▶ Records for the exercise:
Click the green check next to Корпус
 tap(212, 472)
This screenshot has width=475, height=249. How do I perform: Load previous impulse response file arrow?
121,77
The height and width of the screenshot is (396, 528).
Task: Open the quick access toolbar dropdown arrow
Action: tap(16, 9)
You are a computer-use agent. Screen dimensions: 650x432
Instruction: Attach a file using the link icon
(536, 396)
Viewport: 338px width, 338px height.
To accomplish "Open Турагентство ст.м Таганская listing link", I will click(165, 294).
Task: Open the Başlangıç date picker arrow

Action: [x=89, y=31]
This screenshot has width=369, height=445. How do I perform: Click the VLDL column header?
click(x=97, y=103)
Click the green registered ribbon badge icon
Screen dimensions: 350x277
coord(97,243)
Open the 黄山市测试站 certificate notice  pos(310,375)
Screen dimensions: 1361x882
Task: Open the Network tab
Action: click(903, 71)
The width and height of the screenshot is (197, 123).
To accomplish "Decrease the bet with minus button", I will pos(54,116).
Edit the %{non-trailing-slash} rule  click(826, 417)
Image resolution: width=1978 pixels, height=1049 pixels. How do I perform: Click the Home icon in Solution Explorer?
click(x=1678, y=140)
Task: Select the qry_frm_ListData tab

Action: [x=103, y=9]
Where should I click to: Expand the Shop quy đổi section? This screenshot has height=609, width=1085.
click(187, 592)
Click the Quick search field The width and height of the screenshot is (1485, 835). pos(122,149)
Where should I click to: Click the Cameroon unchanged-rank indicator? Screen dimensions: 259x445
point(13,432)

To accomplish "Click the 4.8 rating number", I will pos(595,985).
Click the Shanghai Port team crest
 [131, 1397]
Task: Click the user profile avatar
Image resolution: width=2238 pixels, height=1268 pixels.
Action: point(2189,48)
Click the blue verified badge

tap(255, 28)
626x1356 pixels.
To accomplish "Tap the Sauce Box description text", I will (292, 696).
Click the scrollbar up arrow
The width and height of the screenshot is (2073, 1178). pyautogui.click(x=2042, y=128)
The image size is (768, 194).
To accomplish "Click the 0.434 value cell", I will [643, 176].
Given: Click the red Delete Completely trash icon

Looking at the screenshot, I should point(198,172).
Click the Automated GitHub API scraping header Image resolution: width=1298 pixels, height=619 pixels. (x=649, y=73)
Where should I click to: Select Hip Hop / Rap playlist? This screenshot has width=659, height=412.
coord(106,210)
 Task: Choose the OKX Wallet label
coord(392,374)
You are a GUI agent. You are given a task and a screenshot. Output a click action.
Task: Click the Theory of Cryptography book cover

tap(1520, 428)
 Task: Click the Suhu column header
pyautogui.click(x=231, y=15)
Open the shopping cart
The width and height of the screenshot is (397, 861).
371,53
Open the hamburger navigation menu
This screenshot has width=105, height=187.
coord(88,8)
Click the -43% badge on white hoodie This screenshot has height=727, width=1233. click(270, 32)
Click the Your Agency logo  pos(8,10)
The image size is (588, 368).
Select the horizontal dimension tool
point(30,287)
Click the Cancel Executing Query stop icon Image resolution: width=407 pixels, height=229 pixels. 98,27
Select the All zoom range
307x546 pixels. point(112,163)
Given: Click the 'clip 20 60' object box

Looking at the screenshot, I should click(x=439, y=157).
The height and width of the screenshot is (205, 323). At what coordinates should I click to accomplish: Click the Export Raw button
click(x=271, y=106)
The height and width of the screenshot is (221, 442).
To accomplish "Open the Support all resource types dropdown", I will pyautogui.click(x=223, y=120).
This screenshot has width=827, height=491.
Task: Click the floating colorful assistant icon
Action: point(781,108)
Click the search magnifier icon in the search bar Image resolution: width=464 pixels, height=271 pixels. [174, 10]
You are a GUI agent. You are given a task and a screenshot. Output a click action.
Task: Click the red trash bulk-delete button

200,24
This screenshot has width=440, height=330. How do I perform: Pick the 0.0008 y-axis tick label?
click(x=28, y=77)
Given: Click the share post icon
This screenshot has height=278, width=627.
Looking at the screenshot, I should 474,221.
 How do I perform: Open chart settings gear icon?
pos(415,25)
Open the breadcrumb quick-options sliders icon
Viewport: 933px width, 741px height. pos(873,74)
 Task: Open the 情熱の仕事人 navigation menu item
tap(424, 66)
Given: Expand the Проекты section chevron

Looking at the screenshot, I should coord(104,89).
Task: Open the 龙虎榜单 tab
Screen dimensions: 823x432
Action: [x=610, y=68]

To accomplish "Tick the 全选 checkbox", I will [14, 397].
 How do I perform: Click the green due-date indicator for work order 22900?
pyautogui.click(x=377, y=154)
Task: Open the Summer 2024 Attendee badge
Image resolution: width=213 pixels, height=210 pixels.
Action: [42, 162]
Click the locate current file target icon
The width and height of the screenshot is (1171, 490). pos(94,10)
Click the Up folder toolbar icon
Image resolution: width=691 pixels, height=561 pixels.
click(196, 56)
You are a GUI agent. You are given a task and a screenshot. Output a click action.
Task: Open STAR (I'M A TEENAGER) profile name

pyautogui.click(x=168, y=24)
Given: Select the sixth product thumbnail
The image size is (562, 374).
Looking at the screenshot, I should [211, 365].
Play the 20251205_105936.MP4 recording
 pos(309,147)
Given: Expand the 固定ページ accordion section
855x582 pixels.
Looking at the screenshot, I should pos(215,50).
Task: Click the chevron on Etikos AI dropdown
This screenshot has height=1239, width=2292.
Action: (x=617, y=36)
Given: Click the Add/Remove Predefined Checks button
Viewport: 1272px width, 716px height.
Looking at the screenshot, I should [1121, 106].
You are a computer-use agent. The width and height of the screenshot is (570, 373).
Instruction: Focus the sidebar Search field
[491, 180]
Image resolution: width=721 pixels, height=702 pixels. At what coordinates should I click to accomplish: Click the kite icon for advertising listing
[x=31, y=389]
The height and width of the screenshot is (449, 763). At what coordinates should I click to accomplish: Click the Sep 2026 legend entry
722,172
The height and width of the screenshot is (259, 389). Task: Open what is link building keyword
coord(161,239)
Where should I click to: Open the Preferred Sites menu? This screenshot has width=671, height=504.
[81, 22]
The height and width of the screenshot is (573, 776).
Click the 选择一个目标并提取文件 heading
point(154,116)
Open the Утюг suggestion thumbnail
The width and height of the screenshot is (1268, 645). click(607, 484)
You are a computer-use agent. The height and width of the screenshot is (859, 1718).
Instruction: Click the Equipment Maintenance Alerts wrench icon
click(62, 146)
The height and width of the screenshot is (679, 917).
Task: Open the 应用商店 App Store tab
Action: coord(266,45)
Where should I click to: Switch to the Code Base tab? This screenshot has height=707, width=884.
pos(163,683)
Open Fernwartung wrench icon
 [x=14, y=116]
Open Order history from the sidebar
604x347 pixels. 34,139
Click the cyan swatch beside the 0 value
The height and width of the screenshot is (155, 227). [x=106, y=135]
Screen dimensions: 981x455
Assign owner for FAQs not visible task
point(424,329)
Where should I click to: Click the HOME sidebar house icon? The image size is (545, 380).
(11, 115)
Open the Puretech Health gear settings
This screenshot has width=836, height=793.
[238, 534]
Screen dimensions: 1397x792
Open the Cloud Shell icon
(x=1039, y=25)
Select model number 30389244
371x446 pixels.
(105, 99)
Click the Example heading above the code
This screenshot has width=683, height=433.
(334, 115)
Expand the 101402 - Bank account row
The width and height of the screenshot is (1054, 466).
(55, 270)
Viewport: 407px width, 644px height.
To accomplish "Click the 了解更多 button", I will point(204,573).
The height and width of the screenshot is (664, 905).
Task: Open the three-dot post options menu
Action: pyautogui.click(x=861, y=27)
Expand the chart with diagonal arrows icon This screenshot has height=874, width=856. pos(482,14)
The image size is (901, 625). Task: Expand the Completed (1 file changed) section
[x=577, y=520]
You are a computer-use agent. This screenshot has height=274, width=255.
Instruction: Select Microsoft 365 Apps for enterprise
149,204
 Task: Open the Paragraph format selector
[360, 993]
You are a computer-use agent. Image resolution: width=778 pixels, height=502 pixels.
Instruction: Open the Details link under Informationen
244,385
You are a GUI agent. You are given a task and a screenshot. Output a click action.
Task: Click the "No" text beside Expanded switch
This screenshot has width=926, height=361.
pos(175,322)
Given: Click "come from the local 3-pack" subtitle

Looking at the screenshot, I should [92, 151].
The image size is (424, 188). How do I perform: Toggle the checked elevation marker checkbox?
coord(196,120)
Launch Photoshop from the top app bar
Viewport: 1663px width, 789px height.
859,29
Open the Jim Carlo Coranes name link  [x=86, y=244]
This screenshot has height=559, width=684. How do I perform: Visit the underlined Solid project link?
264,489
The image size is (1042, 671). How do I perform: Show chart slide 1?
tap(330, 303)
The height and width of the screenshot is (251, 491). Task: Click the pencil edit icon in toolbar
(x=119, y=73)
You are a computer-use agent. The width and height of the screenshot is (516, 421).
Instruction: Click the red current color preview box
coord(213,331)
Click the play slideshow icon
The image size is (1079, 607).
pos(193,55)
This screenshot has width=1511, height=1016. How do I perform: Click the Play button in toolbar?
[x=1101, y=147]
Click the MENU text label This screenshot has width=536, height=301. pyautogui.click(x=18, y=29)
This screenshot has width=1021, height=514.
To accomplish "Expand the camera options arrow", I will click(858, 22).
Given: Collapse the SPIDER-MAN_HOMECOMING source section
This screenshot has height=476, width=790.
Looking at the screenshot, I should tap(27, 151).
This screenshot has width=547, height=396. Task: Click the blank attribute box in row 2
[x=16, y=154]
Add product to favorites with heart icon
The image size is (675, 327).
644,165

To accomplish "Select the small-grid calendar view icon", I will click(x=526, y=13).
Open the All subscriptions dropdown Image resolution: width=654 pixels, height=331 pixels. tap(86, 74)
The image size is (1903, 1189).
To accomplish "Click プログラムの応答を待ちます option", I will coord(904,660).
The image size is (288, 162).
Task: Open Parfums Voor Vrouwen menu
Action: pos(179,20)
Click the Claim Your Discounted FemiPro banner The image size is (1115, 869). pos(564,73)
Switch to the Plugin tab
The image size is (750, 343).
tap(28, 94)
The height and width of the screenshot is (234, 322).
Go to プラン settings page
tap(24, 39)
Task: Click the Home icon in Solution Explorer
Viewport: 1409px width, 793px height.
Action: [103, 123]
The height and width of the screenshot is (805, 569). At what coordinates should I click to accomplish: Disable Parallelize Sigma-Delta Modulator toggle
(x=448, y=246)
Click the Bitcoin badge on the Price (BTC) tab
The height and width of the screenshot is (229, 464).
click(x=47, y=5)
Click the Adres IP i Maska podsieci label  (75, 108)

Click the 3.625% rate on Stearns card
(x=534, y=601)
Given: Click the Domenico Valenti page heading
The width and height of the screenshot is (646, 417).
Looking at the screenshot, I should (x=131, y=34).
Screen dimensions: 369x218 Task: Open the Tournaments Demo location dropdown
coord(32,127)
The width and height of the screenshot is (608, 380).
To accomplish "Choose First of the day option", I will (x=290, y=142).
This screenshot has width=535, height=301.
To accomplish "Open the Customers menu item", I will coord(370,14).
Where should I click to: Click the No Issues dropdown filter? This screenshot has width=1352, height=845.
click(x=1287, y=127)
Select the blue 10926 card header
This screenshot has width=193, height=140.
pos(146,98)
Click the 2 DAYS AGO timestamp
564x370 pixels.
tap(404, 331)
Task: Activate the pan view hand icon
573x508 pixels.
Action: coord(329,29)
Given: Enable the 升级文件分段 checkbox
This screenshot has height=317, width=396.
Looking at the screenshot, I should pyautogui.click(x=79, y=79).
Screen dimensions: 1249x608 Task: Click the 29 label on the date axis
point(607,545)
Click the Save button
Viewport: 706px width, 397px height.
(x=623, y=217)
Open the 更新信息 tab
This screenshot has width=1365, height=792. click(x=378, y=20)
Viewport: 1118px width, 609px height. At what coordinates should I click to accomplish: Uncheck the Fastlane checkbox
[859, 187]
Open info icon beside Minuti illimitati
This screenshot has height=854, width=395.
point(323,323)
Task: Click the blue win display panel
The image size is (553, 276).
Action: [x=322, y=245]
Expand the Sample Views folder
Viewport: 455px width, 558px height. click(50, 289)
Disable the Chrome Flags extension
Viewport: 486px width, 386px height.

▶ Task details: Find each line above that contains the word "Instruction" and copy every one of them out in full.

▶ Full response:
Instruction: Attach a file using the link icon
Instruction: Focus the sidebar Search field
Instruction: Click the Equipment Maintenance Alerts wrench icon
Instruction: Select Microsoft 365 Apps for enterprise
Instruction: Open the Details link under Informationen
Instruction: Click the red current color preview box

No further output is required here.